CRP: C-reactive protein; EBV-VCA: Epstein Barr Virus-viral capsid antigen; ESR: erythrocyte sedimentation rate; HBsAg: hepatitis B surface antigen; HCV: hepatitis C virus; HIV: human immunodeficiency virus; N/L/M/E: neutrophils/lymphocytes/monocytes/eosinophils; VDRL: venereal disease research laboratory

Figure 1

Contrast-enhanced computed tomography of the abdominal vessels shows dilatation of the abdominal aorta near the origin of the proximal superior mesenteric artery (black arrow) and small saccular aneurysms at the proximal parts of the bilateral renal arteries (white arrow)

Figure 2

Transverse cuts of contrast enhanced computed tomography of the abdominal vessels show multiple aneurysms at the origin of the renal arteries (arrow)

Figure 3

Fluorodeoxyglucose (FDG) positron emission tomography images at the thoracic level show FDG uptake (SUVmax: 1.9) at the thickened wall of the dilated brachiocephalic artery

Figure 4

Fluorodeoxyglucose (FDG) positron emission tomography images show FDG uptake (SUVmax: 1.5) at the thickened wall of the dilated left subclavian artery

Figure 5

Fluorodeoxyglucose (FDG) positron emission tomography trans-axial images at the abdominal level show FDG uptake at the thickened wall of the dilated abdominal aorta and superior mesenteric artery [SUVmax: 2.8 at the abdominal aorta (arrow) and 2.2 at the superior mesenteric artery]

Figure 6

Fluorodeoxyglucose (FDG) positron emission tomography coronal images at the abdominal level show FDG uptake (SUVmax: 1.9) at the thickened wall of the proximal renal arteries

Takayasu arteritis is a chronic inflammatory disease of the aorta and its major branches.
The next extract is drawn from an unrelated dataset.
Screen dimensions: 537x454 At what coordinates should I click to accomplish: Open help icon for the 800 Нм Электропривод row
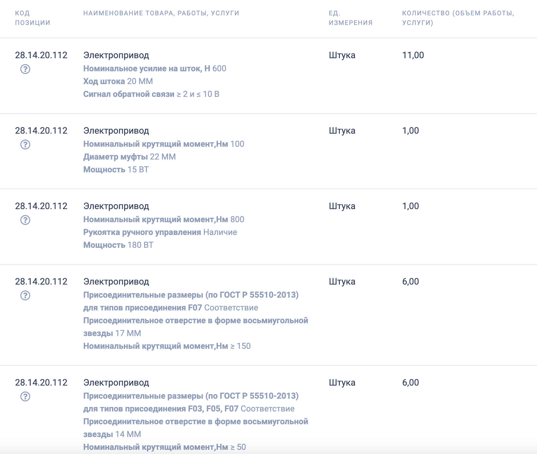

The natural course of Takayasu arteritis consists of two phases: an initial acute phase that represents the phase of inflammation, resulting in constitutional symptoms, and a second phase of vascular insufficiency, leading to symptoms such as claudication and diminished pulses. Studies on pediatric TA cases from India and USA have reported that hypertension and headache are the most common presenting manifestations (2–4). The index case had fever as the sole clinical presentation and had no signs of vascular insufficiency. Fever has been reported in approximately 4–45% of children with TA; however, fever as the only clinical presentation of TA in children is extremely uncommon (2–4).

Stenosis of large vessels is the most common angiographic abnormality associated with TA (5). Aneurysms have been reported in approximately 19–65% of children with TA (6). Aneurysms as the only angiographic abnormality of TA without stenosis or occlusion are extremely uncommon (7–8).